- What you have to do:
Here are some records. Transcribe all of them exactly.

BEGIN Data records

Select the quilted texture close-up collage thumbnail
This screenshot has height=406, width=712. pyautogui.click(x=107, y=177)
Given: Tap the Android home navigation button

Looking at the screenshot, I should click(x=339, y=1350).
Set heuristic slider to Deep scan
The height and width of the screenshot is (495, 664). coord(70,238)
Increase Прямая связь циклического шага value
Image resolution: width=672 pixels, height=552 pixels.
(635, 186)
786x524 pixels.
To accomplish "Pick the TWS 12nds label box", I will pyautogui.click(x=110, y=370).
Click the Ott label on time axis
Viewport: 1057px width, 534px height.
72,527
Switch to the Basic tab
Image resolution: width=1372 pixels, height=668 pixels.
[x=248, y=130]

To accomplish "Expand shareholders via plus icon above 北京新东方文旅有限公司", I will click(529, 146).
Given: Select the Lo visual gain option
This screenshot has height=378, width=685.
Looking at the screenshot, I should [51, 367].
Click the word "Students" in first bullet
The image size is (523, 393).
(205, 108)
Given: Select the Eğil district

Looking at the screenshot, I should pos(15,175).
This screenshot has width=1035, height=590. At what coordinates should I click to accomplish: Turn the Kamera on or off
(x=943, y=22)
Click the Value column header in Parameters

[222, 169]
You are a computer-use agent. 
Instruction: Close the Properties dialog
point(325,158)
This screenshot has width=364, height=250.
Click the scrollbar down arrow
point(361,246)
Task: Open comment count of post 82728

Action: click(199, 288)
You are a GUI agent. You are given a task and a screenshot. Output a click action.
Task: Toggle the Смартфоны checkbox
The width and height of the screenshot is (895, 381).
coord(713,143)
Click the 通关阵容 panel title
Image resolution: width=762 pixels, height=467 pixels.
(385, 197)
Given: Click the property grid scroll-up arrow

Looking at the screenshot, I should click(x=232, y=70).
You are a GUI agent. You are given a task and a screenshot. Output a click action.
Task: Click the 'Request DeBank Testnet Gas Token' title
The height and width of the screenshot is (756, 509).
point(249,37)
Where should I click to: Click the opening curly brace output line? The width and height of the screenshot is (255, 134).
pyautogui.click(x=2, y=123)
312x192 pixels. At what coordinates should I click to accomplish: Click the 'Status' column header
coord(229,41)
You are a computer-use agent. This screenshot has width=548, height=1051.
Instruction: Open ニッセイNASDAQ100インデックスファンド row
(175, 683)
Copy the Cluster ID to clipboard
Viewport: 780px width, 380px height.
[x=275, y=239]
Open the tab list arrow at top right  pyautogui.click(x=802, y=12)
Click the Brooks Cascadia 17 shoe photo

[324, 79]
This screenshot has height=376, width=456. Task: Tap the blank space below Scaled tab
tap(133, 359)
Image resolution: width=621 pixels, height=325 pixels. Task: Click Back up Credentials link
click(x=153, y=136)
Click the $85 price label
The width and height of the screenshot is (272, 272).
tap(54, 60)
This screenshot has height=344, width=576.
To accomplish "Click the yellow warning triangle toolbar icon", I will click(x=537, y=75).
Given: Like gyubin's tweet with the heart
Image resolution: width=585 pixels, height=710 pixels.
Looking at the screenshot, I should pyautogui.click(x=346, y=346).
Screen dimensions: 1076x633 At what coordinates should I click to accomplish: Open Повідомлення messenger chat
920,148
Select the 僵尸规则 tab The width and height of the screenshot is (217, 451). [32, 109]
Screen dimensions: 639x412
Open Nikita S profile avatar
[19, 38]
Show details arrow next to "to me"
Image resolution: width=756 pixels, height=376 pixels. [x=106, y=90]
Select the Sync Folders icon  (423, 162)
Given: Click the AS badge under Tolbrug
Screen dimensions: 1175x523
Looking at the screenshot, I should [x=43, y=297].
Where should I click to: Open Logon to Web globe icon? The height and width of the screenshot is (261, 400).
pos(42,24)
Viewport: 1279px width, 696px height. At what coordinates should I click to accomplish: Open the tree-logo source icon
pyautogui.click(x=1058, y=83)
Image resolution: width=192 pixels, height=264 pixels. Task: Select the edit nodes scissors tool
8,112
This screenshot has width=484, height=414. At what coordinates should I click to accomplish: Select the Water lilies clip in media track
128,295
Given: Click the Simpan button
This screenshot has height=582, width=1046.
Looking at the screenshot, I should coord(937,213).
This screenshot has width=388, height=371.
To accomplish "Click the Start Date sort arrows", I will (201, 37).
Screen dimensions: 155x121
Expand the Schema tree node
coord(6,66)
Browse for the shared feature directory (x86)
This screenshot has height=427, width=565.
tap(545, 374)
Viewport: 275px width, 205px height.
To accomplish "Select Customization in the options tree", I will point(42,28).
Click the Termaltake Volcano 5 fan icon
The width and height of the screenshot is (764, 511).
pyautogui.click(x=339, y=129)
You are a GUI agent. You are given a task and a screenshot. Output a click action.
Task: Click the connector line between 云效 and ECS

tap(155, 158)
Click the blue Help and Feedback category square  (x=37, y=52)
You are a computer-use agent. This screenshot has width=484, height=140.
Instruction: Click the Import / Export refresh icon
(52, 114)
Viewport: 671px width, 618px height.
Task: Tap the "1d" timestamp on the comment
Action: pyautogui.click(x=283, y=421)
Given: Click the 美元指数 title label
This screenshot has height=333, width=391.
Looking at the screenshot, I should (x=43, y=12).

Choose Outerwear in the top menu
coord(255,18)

END Data records

- Response box:
Select the quilted texture close-up collage thumbnail
This screenshot has height=406, width=712. pyautogui.click(x=107, y=177)
Given: Tap the Android home navigation button

Looking at the screenshot, I should click(x=339, y=1350).
Set heuristic slider to Deep scan
The height and width of the screenshot is (495, 664). coord(70,238)
Increase Прямая связь циклического шага value
Image resolution: width=672 pixels, height=552 pixels.
(635, 186)
786x524 pixels.
To accomplish "Pick the TWS 12nds label box", I will pyautogui.click(x=110, y=370).
Click the Ott label on time axis
Viewport: 1057px width, 534px height.
72,527
Switch to the Basic tab
Image resolution: width=1372 pixels, height=668 pixels.
[x=248, y=130]

To accomplish "Expand shareholders via plus icon above 北京新东方文旅有限公司", I will click(529, 146).
Given: Select the Lo visual gain option
This screenshot has height=378, width=685.
Looking at the screenshot, I should [51, 367].
Click the word "Students" in first bullet
The image size is (523, 393).
(205, 108)
Given: Select the Eğil district

Looking at the screenshot, I should pos(15,175).
This screenshot has width=1035, height=590. At what coordinates should I click to accomplish: Turn the Kamera on or off
(x=943, y=22)
Click the Value column header in Parameters

[222, 169]
You are a computer-use agent. 
Instruction: Close the Properties dialog
point(325,158)
This screenshot has width=364, height=250.
Click the scrollbar down arrow
point(361,246)
Task: Open comment count of post 82728

Action: click(199, 288)
You are a GUI agent. You are given a task and a screenshot. Output a click action.
Task: Toggle the Смартфоны checkbox
The width and height of the screenshot is (895, 381).
coord(713,143)
Click the 通关阵容 panel title
Image resolution: width=762 pixels, height=467 pixels.
(385, 197)
Given: Click the property grid scroll-up arrow

Looking at the screenshot, I should click(x=232, y=70).
You are a GUI agent. You are given a task and a screenshot. Output a click action.
Task: Click the 'Request DeBank Testnet Gas Token' title
The height and width of the screenshot is (756, 509).
point(249,37)
Where should I click to: Click the opening curly brace output line? The width and height of the screenshot is (255, 134).
pyautogui.click(x=2, y=123)
312x192 pixels. At what coordinates should I click to accomplish: Click the 'Status' column header
coord(229,41)
You are a computer-use agent. This screenshot has width=548, height=1051.
Instruction: Open ニッセイNASDAQ100インデックスファンド row
(175, 683)
Copy the Cluster ID to clipboard
Viewport: 780px width, 380px height.
[x=275, y=239]
Open the tab list arrow at top right  pyautogui.click(x=802, y=12)
Click the Brooks Cascadia 17 shoe photo

[324, 79]
This screenshot has height=376, width=456. Task: Tap the blank space below Scaled tab
tap(133, 359)
Image resolution: width=621 pixels, height=325 pixels. Task: Click Back up Credentials link
click(x=153, y=136)
Click the $85 price label
The width and height of the screenshot is (272, 272).
tap(54, 60)
This screenshot has height=344, width=576.
To accomplish "Click the yellow warning triangle toolbar icon", I will click(x=537, y=75).
Given: Like gyubin's tweet with the heart
Image resolution: width=585 pixels, height=710 pixels.
Looking at the screenshot, I should pyautogui.click(x=346, y=346).
Screen dimensions: 1076x633 At what coordinates should I click to accomplish: Open Повідомлення messenger chat
920,148
Select the 僵尸规则 tab The width and height of the screenshot is (217, 451). [32, 109]
Screen dimensions: 639x412
Open Nikita S profile avatar
[19, 38]
Show details arrow next to "to me"
Image resolution: width=756 pixels, height=376 pixels. [x=106, y=90]
Select the Sync Folders icon  (423, 162)
Given: Click the AS badge under Tolbrug
Screen dimensions: 1175x523
Looking at the screenshot, I should [x=43, y=297].
Where should I click to: Open Logon to Web globe icon? The height and width of the screenshot is (261, 400).
pos(42,24)
Viewport: 1279px width, 696px height. At what coordinates should I click to accomplish: Open the tree-logo source icon
pyautogui.click(x=1058, y=83)
Image resolution: width=192 pixels, height=264 pixels. Task: Select the edit nodes scissors tool
8,112
This screenshot has width=484, height=414. At what coordinates should I click to accomplish: Select the Water lilies clip in media track
128,295
Given: Click the Simpan button
This screenshot has height=582, width=1046.
Looking at the screenshot, I should coord(937,213).
This screenshot has width=388, height=371.
To accomplish "Click the Start Date sort arrows", I will (201, 37).
Screen dimensions: 155x121
Expand the Schema tree node
coord(6,66)
Browse for the shared feature directory (x86)
This screenshot has height=427, width=565.
tap(545, 374)
Viewport: 275px width, 205px height.
To accomplish "Select Customization in the options tree", I will point(42,28).
Click the Termaltake Volcano 5 fan icon
The width and height of the screenshot is (764, 511).
pyautogui.click(x=339, y=129)
You are a GUI agent. You are given a task and a screenshot. Output a click action.
Task: Click the connector line between 云效 and ECS

tap(155, 158)
Click the blue Help and Feedback category square  (x=37, y=52)
You are a computer-use agent. This screenshot has width=484, height=140.
Instruction: Click the Import / Export refresh icon
(52, 114)
Viewport: 671px width, 618px height.
Task: Tap the "1d" timestamp on the comment
Action: pyautogui.click(x=283, y=421)
Given: Click the 美元指数 title label
This screenshot has height=333, width=391.
Looking at the screenshot, I should (x=43, y=12).

Choose Outerwear in the top menu
coord(255,18)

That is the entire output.